Deploying Autoscaler as AWS Lambda

Run your Cohestra autoscaler as a serverless Lambda function triggered by EventBridge on a schedule.

SAM Template

AWSTemplateFormatVersion: '2010-09-09'
Transform: AWS::Serverless-2016-10-31

Parameters:
  CohestraUrl:
    Type: String
    Description: Cohestra API endpoint
  CohestraToken:
    Type: String
    NoEcho: true
  Environment:
    Type: String
    Default: prod
  Namespace:
    Type: String
    Default: streaming
  DeploymentName:
    Type: String

Resources:
  AutoscalerFunction:
    Type: AWS::Serverless::Function
    Properties:
      Runtime: python3.12
      Handler: autoscaler.handler
      Timeout: 30
      MemorySize: 128
      Environment:
        Variables:
          COHESTRA_URL: !Ref CohestraUrl
          COHESTRA_TOKEN: !Ref CohestraToken
          COHESTRA_ENV: !Ref Environment
          COHESTRA_NAMESPACE: !Ref Namespace
          COHESTRA_NAME: !Ref DeploymentName
          MIN_PARALLELISM: "2"
          MAX_PARALLELISM: "64"
          LAG_PER_SLOT: "50000"
      Events:
        Schedule:
          Type: ScheduleV2
          Properties:
            ScheduleExpression: rate(1 minute)
      Policies:
        - CloudWatchReadOnlyAccess  # for MSK lag metrics

Lambda Handler

# autoscaler.py
import math
import os
from cohestra_sdk import CohestraClient, AutoscalerBase, ScaleDecision

class KafkaLagAutoscaler(AutoscalerBase):
    def __init__(self, client, env, ns, name):
        super().__init__(client, env, ns, name)
        self.min_p = int(os.environ.get("MIN_PARALLELISM", "2"))
        self.max_p = int(os.environ.get("MAX_PARALLELISM", "64"))
        self.lag_per_slot = int(os.environ.get("LAG_PER_SLOT", "50000"))

    def evaluate(self, status):
        health = status["currentVersion"]["healthSummary"]
        current = status["currentVersion"]["spec"]["parallelism"]
        lag = health.get("kafkaLag", 0)

> _LISTING_:
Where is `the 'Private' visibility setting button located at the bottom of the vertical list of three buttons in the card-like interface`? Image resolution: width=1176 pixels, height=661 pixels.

==

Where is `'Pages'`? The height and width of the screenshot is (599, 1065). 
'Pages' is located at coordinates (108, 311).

> _STATED PROBLEM_: Reproduce the part of the autoscaler deployment page starting at "Lambda Handler" and ending at "super().__init__(client, env, ns, name)".

> _REPLY TO THE TASK_:
Lambda Handler

# autoscaler.py
import math
import os
from cohestra_sdk import CohestraClient, AutoscalerBase, ScaleDecision

class KafkaLagAutoscaler(AutoscalerBase):
    def __init__(self, client, env, ns, name):
        super().__init__(client, env, ns, name)